On a similar note, it's always a nice thing to ask guests to NOT take pictures or videos with their cell phones. It’s a huge distraction to everyone, especially the person taking the videos. In the age of a million and one "selfies" streaming across Facebook and Instagram, you might want to consider making an announcement before the wedding for people to please not use any of their electronic devices during the ceremony, because you want them to actually experience the ceremony and not worry about getting reportage! You can leave that to the photographer and videographer. What you should be focused on is what's going on internally.
Rule # 6
Modern Families can be Tricky. Get a Life Coach.
Traditionally, the purpose of pre-wedding events (such as the rehearsal dinner) is to get all parties involved working together.
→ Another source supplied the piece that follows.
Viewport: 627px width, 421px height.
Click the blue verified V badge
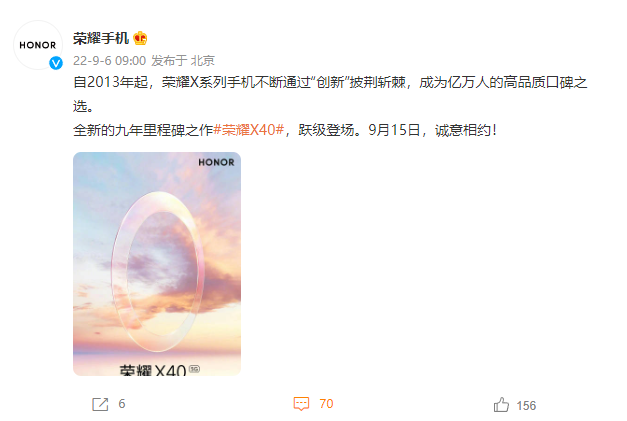pos(56,63)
The tricky thing with these events, of course, is that any kind of group gathering will always kick up your stuff. In my healing practice, when I facilitate group work, I know that the process of bringing a group of people together will oftentimes cause them to act out the role they played in their families growing up. The same thing happens at weddings: people can get unexpectedly triggered and bad behavior can ensue.
Therefore, don’t be surprised when "triggers" happens, be prepared. Who do you know that's a great mentor that everyone seems to like and listen to? Empower that person as the "go to" to help hold the space and keep things going smoothly.
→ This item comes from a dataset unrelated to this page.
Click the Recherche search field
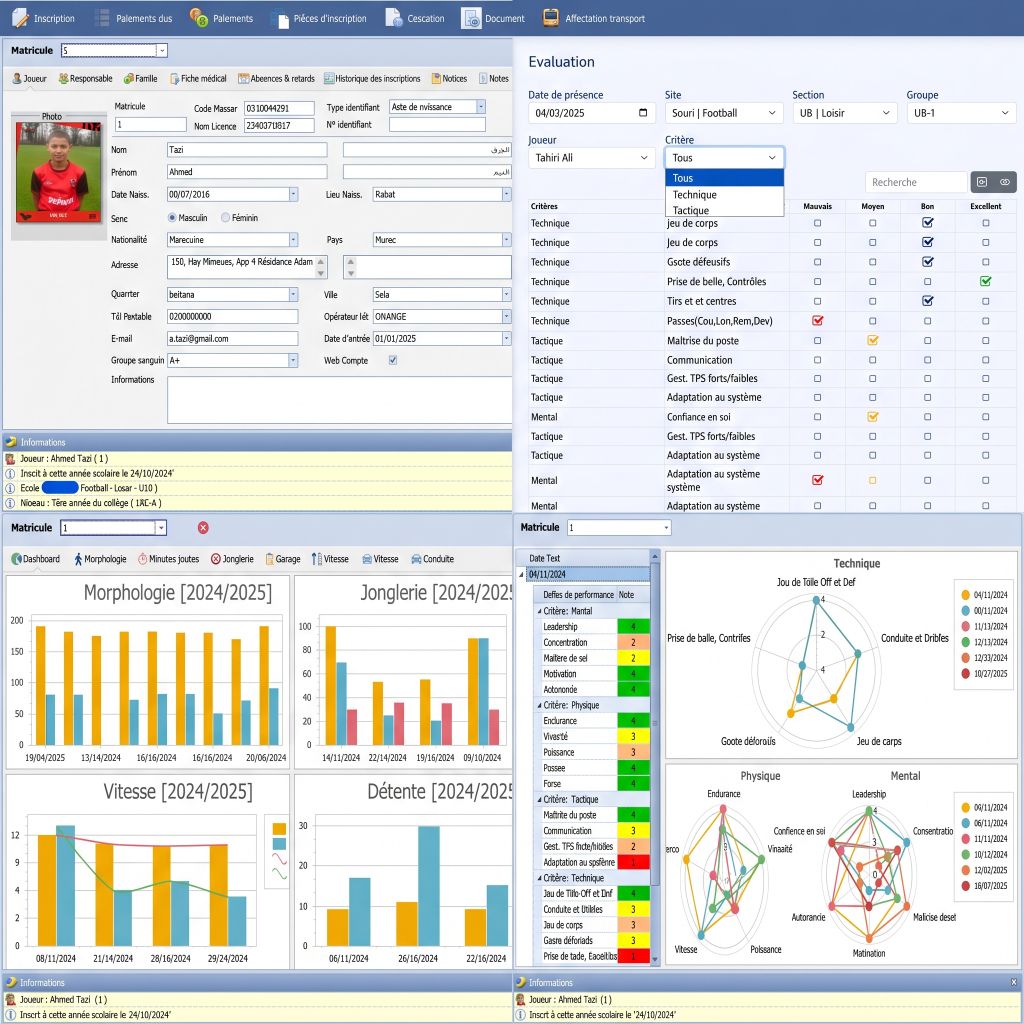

This is especially important if you have someone in your party that is going through a difficult time in their lives. Perhaps they just got a divorce or haven’t been able to find a partner and they are feeling down. The energy of the wedding can really bring up strong emotions. Combine that with the stress and lots of alcohol and you have a recipe for a whole lot of acting out. So make sure there are some well-grounded people on your special day that can help hold everything in check.
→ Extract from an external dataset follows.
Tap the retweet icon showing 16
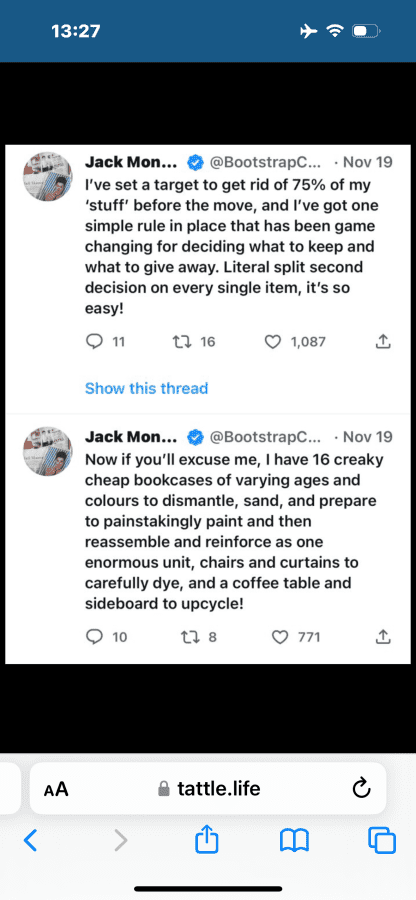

Recently I was at a wedding where the person that was assigned to be the Master of Ceremonies showed up to the wedding 20 mins late and drunk. To compound the issue, this person went on drinking heavily at cocktail hour to the point that the bartender had to cut them off. All before dinner! The couple were more than a little upset by this behavior and at a loss for what to do. Finally, one of the parents had to gracefully intervene, pulling the mic out of this person's hands and asking them to leave. It could have been a disaster - and thankfully few people noticed - however, it was extremely stressful to the couple and a needless distraction. This kind of behavior is woefully common at weddings so be prepared by having a "go to" person to keep watch over the flock and make sure everything runs smoothly.
Rule # 7
Audio.. audio.. audio!
Having an alternative wedding often involves places that are off the beaten path, such as in a park, at the beach, or in a garden. Keep this in mind: you will need excellent audio or no one will hear anything you or anyone else is saying. No matter how many times I point his out, people often cut corners on the audio or don't take into consideration airplanes that may be flying over head, or motorcycles or busses that are rumbling by, or the sound of the ocean waves. Make sure you have a set up where there is adequate audio for all. It may be necessary for the couple to each wear a wireless mic, as well as the wedding celebrant.
It is frustrating when you invite people to your ceremony and no once can hear. I once had a groom fight me on this for his garden wedding. He finally gave in but was not happy. Sure enough one of the speakers didn't want to use the mic and looked out at the wedding party and said “You can all hear me can’t you?” They all responded in unison, “No!” So he was forced to use the mic. In as much as it is your day and your special vows, it is very frustrating for people to come out to your day and feel like they are invisible. Make sure everyone can participate in the wedding and give it their full attention by securing good audio!
I hope following these principles will help ensure that you have a truly harmonious and joyful celebration on your special day.
*to protect anonymity of some of the details have been altered or omitted.